そののち、これから先は神様のおられる清浄な土地だと言う目印および結界(けっかい:別の世界との区切りを示すもの)として神社などに1年中かけられたり、神をこの世に迎える標(しめ=しるしのこと)のなわとして、新しい年に家に幸せを呼ぶ歳神(としがみ=農業や豊作の神)を迎える依代(よりしろ;神が人の世界へ来るときの目印、とどまる場所)として正月の間かけられます。形は大きく円形の「ワジメ」と棒型の「ボウジメ」に分けられますが、地方によってたくさんの種類があります。
しめなわの形とその意味(1)
なわは、作り方やかける方向が神社によって決まっています。基本的に「左綯(な)い」で作り、なわの「本(ほん=根元の部分)」を向かって右に、「末(まつ=穂先の部分)」を左にかけます。これは、古くから右が上の方向だからです。
加えて、垂れ下がるわら飾りの「〆の子(しめのこ)」、同じく紙飾りの「紙垂(かみしで)」をつけます。〆の子は、順番に3本・5本・7本とつけることから、しめなわを漢字で「七五三縄」と書くこともあります。しかし、〆の子や紙垂は後の時代になって出てきたものだそうです。
大野城市の神社にもいろいろなしめなわが掛けられていますから、神社ごとの違いを見るものおもしろいのではないでしょうか。
しめなわの形とその意味(2)
ところで、ほとんどのしめなわが「左綯い」で作られるのはなぜでしょう?これにはたくさんの説があるようですが、左綯いをするとき(右利きの場合は)右手を自分の体に向かって引くことから、幸せをよびこむ、神様をお招きするなどの意味をもつので、神様に関係するわらの道具はほとんど左綯いであると言われています。反対に「右綯い」もあり、これは主に生活に使う道具に使われています。

▲左綯(な)いを行なっている様子
しめなわの一生
しめなわはその年の刈り取りのときから良いわらを選び、まっすぐで緑の部分が残るように干しておきます。12月の暮れの時期、しめなわ作りをします。とくに古い地域では、体を清めた村人がおごそかに作業を行なったと言われます。お正月の時期に飾られたあとは、1月7日早朝にある「ホンゲンギョウ」という行事で村の組や近所の2~3軒分まとめて燃やされました。この火で荒神さまのお供えモチを焼いて食べると、1年を健康に過ごせるといっていました。しめなわは、人々に収穫の喜びや1年の農作業における苦労へのいやしをもたらし、燃やされてなくなるときも新たな生きる活力を人々にもたらすものです。
なぜわらで作るの?
しめなわは稲藁(いなわら)で作られます。

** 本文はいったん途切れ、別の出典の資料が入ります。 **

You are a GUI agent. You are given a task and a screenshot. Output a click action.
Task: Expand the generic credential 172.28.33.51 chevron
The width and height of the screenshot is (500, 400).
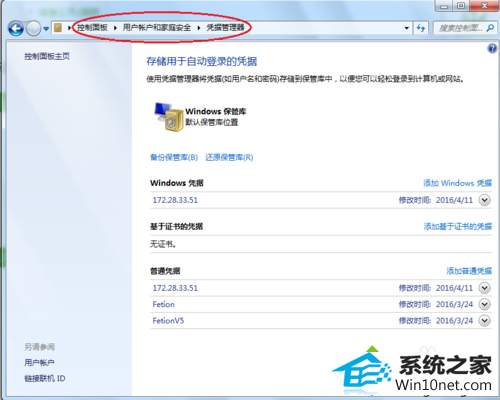pyautogui.click(x=484, y=288)
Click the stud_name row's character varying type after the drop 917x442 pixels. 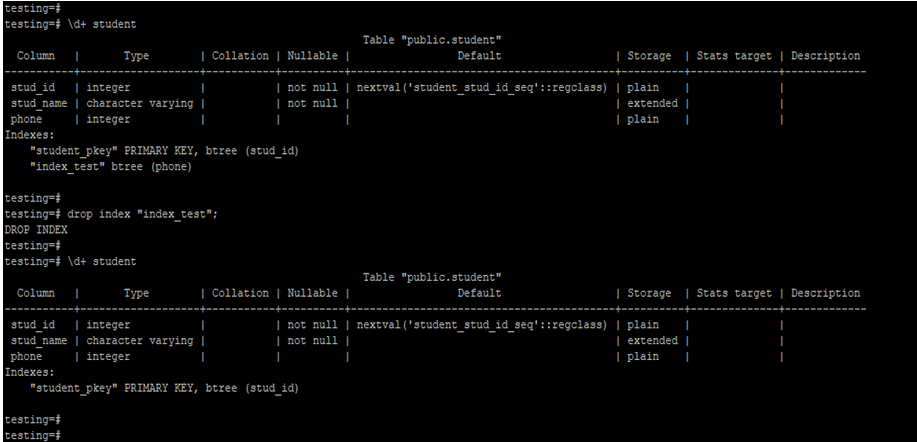140,341
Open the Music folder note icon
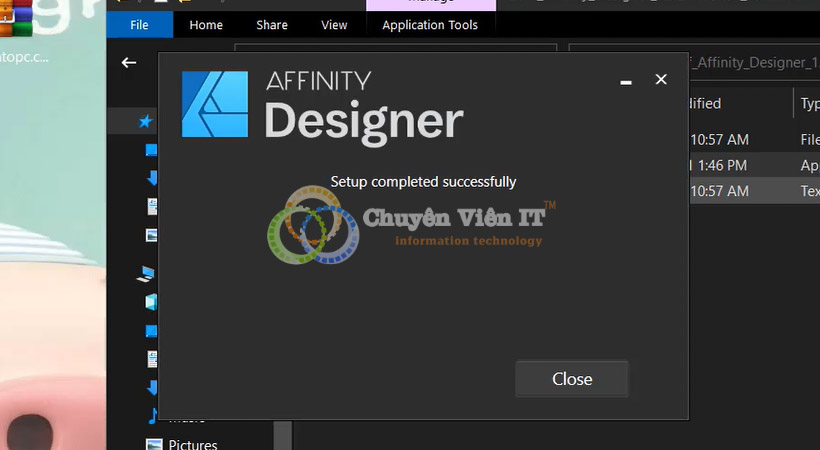 (152, 415)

わらは主に生活用具の材料ですが、しめなわのような年中行事でもたくさん使われました。
これはわらに対する人々の思いが関係しています。わらは人々の生活に役立ち、古くなってもゴミとして捨てるのではなく、土に返して新たな作物の肥料になったり、燃やしてその灰を別の所で役立たせたりできます。このことから、わらは生まれて消えてもまた生まれ変わる永遠の命を表すと考えられたのです。そこから発展してわらに神様が宿るものとし、これを材料に年神(としがみ)を迎えるかざりを作ったのです。
一年の大変な米づくりが終わり、見守ってくれた神様に感謝しながら、新しい一年がもっと良い年であるようにと祈る人々の気持ちが、わらやしめなわにこめられているのです。